***** Entries supplied *****
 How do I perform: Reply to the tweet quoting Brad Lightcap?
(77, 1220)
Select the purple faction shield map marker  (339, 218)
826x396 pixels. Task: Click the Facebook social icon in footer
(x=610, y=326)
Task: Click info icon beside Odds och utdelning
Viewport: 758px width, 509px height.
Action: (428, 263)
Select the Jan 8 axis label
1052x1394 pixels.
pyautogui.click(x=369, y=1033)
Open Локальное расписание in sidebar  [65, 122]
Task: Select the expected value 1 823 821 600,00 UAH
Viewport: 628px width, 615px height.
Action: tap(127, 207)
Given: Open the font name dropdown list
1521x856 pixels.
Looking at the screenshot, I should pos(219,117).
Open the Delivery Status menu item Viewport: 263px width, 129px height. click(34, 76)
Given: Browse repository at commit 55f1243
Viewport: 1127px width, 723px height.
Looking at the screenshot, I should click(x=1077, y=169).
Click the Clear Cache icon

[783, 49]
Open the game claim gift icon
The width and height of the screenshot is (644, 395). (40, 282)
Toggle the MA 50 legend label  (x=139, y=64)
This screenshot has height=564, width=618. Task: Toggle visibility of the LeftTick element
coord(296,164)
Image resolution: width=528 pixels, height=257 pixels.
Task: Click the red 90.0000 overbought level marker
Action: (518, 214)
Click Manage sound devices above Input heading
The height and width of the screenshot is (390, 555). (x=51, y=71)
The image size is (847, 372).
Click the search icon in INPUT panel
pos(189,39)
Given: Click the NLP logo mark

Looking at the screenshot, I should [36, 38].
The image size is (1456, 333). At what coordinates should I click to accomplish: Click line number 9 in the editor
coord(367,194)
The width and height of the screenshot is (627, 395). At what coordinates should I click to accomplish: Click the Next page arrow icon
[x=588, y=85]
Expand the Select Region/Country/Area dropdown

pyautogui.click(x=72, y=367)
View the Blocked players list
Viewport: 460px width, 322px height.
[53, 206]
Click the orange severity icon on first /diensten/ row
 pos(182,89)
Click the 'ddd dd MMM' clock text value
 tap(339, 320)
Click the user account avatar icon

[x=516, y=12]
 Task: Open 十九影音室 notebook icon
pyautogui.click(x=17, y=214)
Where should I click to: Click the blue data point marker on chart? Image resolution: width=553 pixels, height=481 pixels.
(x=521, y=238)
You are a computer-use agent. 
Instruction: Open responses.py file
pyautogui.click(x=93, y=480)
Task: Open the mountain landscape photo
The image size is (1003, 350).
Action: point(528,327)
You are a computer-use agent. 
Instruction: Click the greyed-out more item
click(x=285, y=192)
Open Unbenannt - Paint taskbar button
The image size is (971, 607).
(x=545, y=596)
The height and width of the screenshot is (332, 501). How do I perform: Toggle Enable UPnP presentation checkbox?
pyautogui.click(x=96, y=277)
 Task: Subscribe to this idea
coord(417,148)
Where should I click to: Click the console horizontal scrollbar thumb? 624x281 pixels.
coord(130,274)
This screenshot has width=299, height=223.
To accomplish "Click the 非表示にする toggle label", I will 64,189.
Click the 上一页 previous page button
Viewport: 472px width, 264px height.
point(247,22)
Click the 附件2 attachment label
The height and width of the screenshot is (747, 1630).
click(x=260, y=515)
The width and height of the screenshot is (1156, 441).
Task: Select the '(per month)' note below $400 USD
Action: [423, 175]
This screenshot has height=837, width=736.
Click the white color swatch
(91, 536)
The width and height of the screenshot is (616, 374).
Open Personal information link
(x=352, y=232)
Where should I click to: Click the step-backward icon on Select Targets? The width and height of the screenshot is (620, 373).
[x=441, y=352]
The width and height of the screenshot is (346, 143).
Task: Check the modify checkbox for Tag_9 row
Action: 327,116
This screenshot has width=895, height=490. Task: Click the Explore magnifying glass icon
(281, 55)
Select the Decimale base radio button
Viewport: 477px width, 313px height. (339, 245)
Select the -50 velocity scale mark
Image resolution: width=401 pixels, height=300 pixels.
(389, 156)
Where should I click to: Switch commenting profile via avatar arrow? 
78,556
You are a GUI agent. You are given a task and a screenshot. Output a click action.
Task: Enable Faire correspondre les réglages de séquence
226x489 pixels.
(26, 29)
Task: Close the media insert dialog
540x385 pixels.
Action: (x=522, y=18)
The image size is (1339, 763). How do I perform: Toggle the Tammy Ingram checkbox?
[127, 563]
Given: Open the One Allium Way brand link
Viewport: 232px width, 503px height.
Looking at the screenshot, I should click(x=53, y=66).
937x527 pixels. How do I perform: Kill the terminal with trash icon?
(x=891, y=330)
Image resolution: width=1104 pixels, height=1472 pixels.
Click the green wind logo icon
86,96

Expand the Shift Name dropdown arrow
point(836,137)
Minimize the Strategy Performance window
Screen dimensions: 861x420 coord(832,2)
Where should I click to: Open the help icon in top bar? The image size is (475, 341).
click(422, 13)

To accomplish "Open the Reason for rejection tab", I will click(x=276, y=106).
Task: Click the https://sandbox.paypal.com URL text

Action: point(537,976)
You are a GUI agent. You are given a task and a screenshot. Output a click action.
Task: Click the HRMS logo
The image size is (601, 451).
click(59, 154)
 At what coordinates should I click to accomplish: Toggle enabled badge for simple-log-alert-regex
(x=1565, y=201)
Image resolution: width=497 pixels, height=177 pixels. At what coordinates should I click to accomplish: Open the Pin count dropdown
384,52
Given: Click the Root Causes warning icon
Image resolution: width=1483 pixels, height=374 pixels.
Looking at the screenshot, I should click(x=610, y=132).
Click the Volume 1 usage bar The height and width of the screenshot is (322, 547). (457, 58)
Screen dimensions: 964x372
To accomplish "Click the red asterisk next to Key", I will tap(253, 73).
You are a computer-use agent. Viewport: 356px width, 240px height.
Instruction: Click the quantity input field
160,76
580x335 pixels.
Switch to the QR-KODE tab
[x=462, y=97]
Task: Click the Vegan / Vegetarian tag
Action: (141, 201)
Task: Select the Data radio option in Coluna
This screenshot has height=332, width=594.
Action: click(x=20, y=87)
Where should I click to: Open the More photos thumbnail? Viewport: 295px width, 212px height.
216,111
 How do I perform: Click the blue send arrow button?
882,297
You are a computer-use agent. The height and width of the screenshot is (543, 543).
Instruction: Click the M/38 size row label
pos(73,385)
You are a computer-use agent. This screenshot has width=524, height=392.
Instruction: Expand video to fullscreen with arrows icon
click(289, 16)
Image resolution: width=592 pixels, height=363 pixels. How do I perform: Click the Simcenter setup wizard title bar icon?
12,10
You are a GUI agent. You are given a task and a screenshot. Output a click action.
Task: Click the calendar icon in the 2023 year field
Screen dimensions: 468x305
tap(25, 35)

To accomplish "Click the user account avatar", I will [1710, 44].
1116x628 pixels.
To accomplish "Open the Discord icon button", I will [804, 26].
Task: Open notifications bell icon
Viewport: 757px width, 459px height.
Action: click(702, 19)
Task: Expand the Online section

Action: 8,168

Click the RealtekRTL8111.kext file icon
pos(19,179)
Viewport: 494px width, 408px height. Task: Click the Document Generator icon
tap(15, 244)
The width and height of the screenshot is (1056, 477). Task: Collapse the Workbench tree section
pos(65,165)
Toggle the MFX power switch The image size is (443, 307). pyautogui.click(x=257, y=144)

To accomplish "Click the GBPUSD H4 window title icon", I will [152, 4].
*****
> [Task to complete] Rewrite the listing above, swapping "Clear Cache" for "Empty Cache" and leaving everything else unchanged.

> [Result for this exercise]
 How do I perform: Reply to the tweet quoting Brad Lightcap?
(77, 1220)
Select the purple faction shield map marker  (339, 218)
826x396 pixels. Task: Click the Facebook social icon in footer
(x=610, y=326)
Task: Click info icon beside Odds och utdelning
Viewport: 758px width, 509px height.
Action: (428, 263)
Select the Jan 8 axis label
1052x1394 pixels.
pyautogui.click(x=369, y=1033)
Open Локальное расписание in sidebar  [65, 122]
Task: Select the expected value 1 823 821 600,00 UAH
Viewport: 628px width, 615px height.
Action: tap(127, 207)
Given: Open the font name dropdown list
1521x856 pixels.
Looking at the screenshot, I should pos(219,117).
Open the Delivery Status menu item Viewport: 263px width, 129px height. click(34, 76)
Given: Browse repository at commit 55f1243
Viewport: 1127px width, 723px height.
Looking at the screenshot, I should click(x=1077, y=169).
Click the Empty Cache icon

[783, 49]
Open the game claim gift icon
The width and height of the screenshot is (644, 395). (40, 282)
Toggle the MA 50 legend label  (x=139, y=64)
This screenshot has height=564, width=618. Task: Toggle visibility of the LeftTick element
coord(296,164)
Image resolution: width=528 pixels, height=257 pixels.
Task: Click the red 90.0000 overbought level marker
Action: (518, 214)
Click Manage sound devices above Input heading
The height and width of the screenshot is (390, 555). (x=51, y=71)
The image size is (847, 372).
Click the search icon in INPUT panel
pos(189,39)
Given: Click the NLP logo mark

Looking at the screenshot, I should [36, 38].
The image size is (1456, 333). At what coordinates should I click to accomplish: Click line number 9 in the editor
coord(367,194)
The width and height of the screenshot is (627, 395). At what coordinates should I click to accomplish: Click the Next page arrow icon
[x=588, y=85]
Expand the Select Region/Country/Area dropdown

pyautogui.click(x=72, y=367)
View the Blocked players list
Viewport: 460px width, 322px height.
[53, 206]
Click the orange severity icon on first /diensten/ row
 pos(182,89)
Click the 'ddd dd MMM' clock text value
 tap(339, 320)
Click the user account avatar icon

[x=516, y=12]
 Task: Open 十九影音室 notebook icon
pyautogui.click(x=17, y=214)
Where should I click to: Click the blue data point marker on chart? Image resolution: width=553 pixels, height=481 pixels.
(x=521, y=238)
You are a computer-use agent. 
Instruction: Open responses.py file
pyautogui.click(x=93, y=480)
Task: Open the mountain landscape photo
The image size is (1003, 350).
Action: point(528,327)
You are a computer-use agent. 
Instruction: Click the greyed-out more item
click(x=285, y=192)
Open Unbenannt - Paint taskbar button
The image size is (971, 607).
(x=545, y=596)
The height and width of the screenshot is (332, 501). How do I perform: Toggle Enable UPnP presentation checkbox?
pyautogui.click(x=96, y=277)
 Task: Subscribe to this idea
coord(417,148)
Where should I click to: Click the console horizontal scrollbar thumb? 624x281 pixels.
coord(130,274)
This screenshot has width=299, height=223.
To accomplish "Click the 非表示にする toggle label", I will 64,189.
Click the 上一页 previous page button
Viewport: 472px width, 264px height.
point(247,22)
Click the 附件2 attachment label
The height and width of the screenshot is (747, 1630).
click(x=260, y=515)
The width and height of the screenshot is (1156, 441).
Task: Select the '(per month)' note below $400 USD
Action: [423, 175]
This screenshot has height=837, width=736.
Click the white color swatch
(91, 536)
The width and height of the screenshot is (616, 374).
Open Personal information link
(x=352, y=232)
Where should I click to: Click the step-backward icon on Select Targets? The width and height of the screenshot is (620, 373).
[x=441, y=352]
The width and height of the screenshot is (346, 143).
Task: Check the modify checkbox for Tag_9 row
Action: 327,116
This screenshot has width=895, height=490. Task: Click the Explore magnifying glass icon
(281, 55)
Select the Decimale base radio button
Viewport: 477px width, 313px height. (339, 245)
Select the -50 velocity scale mark
Image resolution: width=401 pixels, height=300 pixels.
(389, 156)
Where should I click to: Switch commenting profile via avatar arrow? 
78,556
You are a GUI agent. You are given a task and a screenshot. Output a click action.
Task: Enable Faire correspondre les réglages de séquence
226x489 pixels.
(26, 29)
Task: Close the media insert dialog
540x385 pixels.
Action: (x=522, y=18)
The image size is (1339, 763). How do I perform: Toggle the Tammy Ingram checkbox?
[127, 563]
Given: Open the One Allium Way brand link
Viewport: 232px width, 503px height.
Looking at the screenshot, I should click(x=53, y=66).
937x527 pixels. How do I perform: Kill the terminal with trash icon?
(x=891, y=330)
Image resolution: width=1104 pixels, height=1472 pixels.
Click the green wind logo icon
86,96

Expand the Shift Name dropdown arrow
point(836,137)
Minimize the Strategy Performance window
Screen dimensions: 861x420 coord(832,2)
Where should I click to: Open the help icon in top bar? The image size is (475, 341).
click(422, 13)

To accomplish "Open the Reason for rejection tab", I will click(x=276, y=106).
Task: Click the https://sandbox.paypal.com URL text

Action: point(537,976)
You are a GUI agent. You are given a task and a screenshot. Output a click action.
Task: Click the HRMS logo
The image size is (601, 451).
click(59, 154)
 At what coordinates should I click to accomplish: Toggle enabled badge for simple-log-alert-regex
(x=1565, y=201)
Image resolution: width=497 pixels, height=177 pixels. At what coordinates should I click to accomplish: Open the Pin count dropdown
384,52
Given: Click the Root Causes warning icon
Image resolution: width=1483 pixels, height=374 pixels.
Looking at the screenshot, I should click(x=610, y=132).
Click the Volume 1 usage bar The height and width of the screenshot is (322, 547). (457, 58)
Screen dimensions: 964x372
To accomplish "Click the red asterisk next to Key", I will tap(253, 73).
You are a computer-use agent. Viewport: 356px width, 240px height.
Instruction: Click the quantity input field
160,76
580x335 pixels.
Switch to the QR-KODE tab
[x=462, y=97]
Task: Click the Vegan / Vegetarian tag
Action: (141, 201)
Task: Select the Data radio option in Coluna
This screenshot has height=332, width=594.
Action: click(x=20, y=87)
Where should I click to: Open the More photos thumbnail? Viewport: 295px width, 212px height.
216,111
 How do I perform: Click the blue send arrow button?
882,297
You are a computer-use agent. The height and width of the screenshot is (543, 543).
Instruction: Click the M/38 size row label
pos(73,385)
You are a computer-use agent. This screenshot has width=524, height=392.
Instruction: Expand video to fullscreen with arrows icon
click(289, 16)
Image resolution: width=592 pixels, height=363 pixels. How do I perform: Click the Simcenter setup wizard title bar icon?
12,10
You are a GUI agent. You are given a task and a screenshot. Output a click action.
Task: Click the calendar icon in the 2023 year field
Screen dimensions: 468x305
tap(25, 35)

To accomplish "Click the user account avatar", I will [1710, 44].
1116x628 pixels.
To accomplish "Open the Discord icon button", I will [804, 26].
Task: Open notifications bell icon
Viewport: 757px width, 459px height.
Action: click(702, 19)
Task: Expand the Online section

Action: 8,168

Click the RealtekRTL8111.kext file icon
pos(19,179)
Viewport: 494px width, 408px height. Task: Click the Document Generator icon
tap(15, 244)
The width and height of the screenshot is (1056, 477). Task: Collapse the Workbench tree section
pos(65,165)
Toggle the MFX power switch The image size is (443, 307). pyautogui.click(x=257, y=144)

To accomplish "Click the GBPUSD H4 window title icon", I will [152, 4].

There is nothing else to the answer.